Why Power, Utilities and Infrastructure?

- I think the PUI industries are an exciting place to be working in at the moment, as their is great change and innovation happening at the moment, with companies having to manage revenue downturns, and having to meet the demands of more technology conscious consumers. There is also an increasing shift towards renewable energy, as the cost to produce clean energy is continually reduced and renewables account for a large proportion of new capacity. - Many large companies have also set renewable energy targets, although these goals may be unrealistic, even if they are ultimately changed, they will certainly affect business power usage in the short term, and shows the shift in interest towards renewables - Utility companies are facing challenges as demand of electricity in general has been declining due to a range of macro-economic factors such as older less energy efficient equipment being replaced by newer more efficient equipment, coupled with slowing population growth and shift towards less energy intensive industries - These downturns are being offeset by the increase in demand by consumers for applications and technology that can help to manage energy usage in an efficient manner. - Manufacturers are increasingly looking at reducing the amount of energy they consume and utility companies are in a strong position to provide energy management solutions to clients, by using energy monitors to reduce usage - Consumers increasingly expect Utility companies to innovate and integrate smart solutions into their product offerings. Utilities are increasingly adoption a "retailization" approach, a direct consumer to utility strategy, where consumers can benefit from energy management solutions, real time billing and mobile payments - Utilities may not always have the in house capabilities to provide energy management solutions and hence M&A is an important part of their strategy to acquire energy management companies that have a strong brand and presence already

Why IB?

- I want to work in IB, as I want to learn more about how transactions can help companies to achieve their goals - I am very interested in learning more about companies and their business models, and I think in working in investment banking you get to learn the ins and outs of companies in a specific industry, by looking at their financials, and understanding their strategies, and that is really interesting to me - I also believe IB also has a steep learning curve and at times can be a challenging environment to work in, where you are expected to deliver results - Through my previous experiences both in the military, I have learnt that I enjoy significant responsibility, as well as working in a results driven environment, which I firmly believe Investment Banking will provide - I also think that in working in IB, I will be surrounded by very talented and interesting individuals which will only help me to speeden my professional growth as a person

You already work in TAS at EY why do you want to work at an investment bank?

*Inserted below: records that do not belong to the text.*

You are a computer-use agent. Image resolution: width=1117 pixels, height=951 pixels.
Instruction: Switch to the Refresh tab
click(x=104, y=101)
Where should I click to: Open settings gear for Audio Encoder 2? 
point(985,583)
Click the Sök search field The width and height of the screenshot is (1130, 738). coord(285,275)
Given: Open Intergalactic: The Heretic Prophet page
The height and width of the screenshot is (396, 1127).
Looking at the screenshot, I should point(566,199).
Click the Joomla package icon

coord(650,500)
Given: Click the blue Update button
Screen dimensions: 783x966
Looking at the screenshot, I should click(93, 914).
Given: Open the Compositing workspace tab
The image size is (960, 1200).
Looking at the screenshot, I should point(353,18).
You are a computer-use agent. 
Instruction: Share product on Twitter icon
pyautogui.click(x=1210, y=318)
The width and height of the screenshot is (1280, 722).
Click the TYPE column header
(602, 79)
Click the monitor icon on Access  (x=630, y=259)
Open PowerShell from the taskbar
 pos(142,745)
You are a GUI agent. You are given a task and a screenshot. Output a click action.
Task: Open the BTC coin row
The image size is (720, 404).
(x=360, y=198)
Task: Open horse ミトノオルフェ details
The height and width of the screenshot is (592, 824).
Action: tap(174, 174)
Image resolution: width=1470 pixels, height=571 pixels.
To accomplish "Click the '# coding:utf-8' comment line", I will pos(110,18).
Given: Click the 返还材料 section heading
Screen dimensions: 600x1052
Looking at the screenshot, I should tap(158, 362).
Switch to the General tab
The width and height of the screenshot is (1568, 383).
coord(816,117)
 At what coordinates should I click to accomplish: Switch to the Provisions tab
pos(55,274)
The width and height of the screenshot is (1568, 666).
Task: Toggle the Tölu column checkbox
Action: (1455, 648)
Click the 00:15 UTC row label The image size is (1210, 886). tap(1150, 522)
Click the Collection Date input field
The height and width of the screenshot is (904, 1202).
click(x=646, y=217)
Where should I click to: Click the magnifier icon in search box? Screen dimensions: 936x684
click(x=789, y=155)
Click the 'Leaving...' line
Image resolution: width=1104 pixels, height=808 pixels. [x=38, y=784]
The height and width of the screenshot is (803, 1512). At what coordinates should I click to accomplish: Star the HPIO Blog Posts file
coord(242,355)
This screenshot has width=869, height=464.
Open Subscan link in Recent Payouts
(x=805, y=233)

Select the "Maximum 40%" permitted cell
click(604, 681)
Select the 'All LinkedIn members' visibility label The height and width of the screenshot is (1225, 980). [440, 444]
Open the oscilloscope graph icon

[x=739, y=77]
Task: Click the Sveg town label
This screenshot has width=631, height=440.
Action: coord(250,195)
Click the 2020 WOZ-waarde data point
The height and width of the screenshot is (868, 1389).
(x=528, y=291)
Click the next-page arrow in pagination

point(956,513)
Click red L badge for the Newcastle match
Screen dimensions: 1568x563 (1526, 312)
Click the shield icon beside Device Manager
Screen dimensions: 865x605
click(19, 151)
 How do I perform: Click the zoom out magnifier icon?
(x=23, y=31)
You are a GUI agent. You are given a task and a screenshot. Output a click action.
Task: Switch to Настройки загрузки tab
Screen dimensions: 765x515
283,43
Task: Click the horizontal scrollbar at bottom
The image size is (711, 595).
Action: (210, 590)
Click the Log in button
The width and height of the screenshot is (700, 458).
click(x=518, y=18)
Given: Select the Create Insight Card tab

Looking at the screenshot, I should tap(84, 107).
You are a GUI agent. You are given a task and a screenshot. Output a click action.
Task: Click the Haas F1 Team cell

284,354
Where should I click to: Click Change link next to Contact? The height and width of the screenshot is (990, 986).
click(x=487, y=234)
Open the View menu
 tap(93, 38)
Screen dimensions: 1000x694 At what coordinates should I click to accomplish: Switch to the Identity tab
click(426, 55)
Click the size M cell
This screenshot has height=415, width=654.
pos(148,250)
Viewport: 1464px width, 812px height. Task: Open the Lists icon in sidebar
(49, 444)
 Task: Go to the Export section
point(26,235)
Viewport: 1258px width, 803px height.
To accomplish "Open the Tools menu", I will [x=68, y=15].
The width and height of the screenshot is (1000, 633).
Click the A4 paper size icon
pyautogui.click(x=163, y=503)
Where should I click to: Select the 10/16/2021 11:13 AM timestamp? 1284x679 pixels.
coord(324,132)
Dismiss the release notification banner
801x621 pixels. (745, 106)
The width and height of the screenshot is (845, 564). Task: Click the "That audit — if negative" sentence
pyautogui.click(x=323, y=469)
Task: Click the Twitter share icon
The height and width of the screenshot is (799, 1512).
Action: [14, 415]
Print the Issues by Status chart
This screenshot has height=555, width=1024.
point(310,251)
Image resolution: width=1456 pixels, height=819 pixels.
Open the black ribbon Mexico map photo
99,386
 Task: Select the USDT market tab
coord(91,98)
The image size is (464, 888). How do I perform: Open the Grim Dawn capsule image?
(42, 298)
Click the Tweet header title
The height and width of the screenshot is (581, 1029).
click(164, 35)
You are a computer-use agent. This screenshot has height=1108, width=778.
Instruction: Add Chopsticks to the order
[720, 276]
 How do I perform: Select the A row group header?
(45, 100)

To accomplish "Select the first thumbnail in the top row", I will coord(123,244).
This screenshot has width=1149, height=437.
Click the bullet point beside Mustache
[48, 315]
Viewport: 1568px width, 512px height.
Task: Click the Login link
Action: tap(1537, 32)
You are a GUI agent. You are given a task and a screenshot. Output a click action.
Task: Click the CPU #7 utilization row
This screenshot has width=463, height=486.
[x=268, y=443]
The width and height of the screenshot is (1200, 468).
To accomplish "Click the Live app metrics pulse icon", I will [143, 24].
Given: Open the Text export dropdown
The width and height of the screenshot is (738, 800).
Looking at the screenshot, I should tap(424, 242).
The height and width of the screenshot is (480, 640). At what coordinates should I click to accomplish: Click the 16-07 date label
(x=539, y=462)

- I'm very much interested in learning about all aspects of a transaction, from the financial modelling and valuation, to the due dilligence. - At EY, you become specialised in one of those areas of the transaction. And having spoken to people who have worked in IB, it is clear that they have a strong understanding about all aspects of a transaction, which is what I am interested in

What do investment bankers do?

- Investment banker's provide advice to corporations and PE firms on mergers, acquisitions and financing solutions to help them to achieve their goals - Investment bankers offer advice on how the company should go about the transaction, including the pricing of the offer. This involves valuing the targeted company and coming up with a price that represents its value. On the other side of the deal, companies putting themselves up for sale also need investment bankers to evaluate asking price and offers.

What is an IPP?

- Its an entity which is not a public utility, but owns facilities to generate electricity which it then sells to utilities and end users

LNG Value Chain?

- Liquified natural gas - Cleanest fossil fuel 1. Extraction - Natural gas found in very remote areas, - Found both onshore and offshore 2. Treating and processing - Gas has been removed of water Co2 other gas impurities 3. Liquefacation - Transported via pipeline to liquefaction facility - Cooled to very low temperatures which reduces volume - LNG stored in insulated tankers and moved to LNG tankers - by liquifying it easier to transport, no need huge pipelines 4. Receiving and regasification - Transported in insulated containers to a regasification facility which turns it back into a gas before supplying it to customers 5. Market - Transported to power plants where it is used to generate electricity

How would Lazada have gone about valuing Redmart?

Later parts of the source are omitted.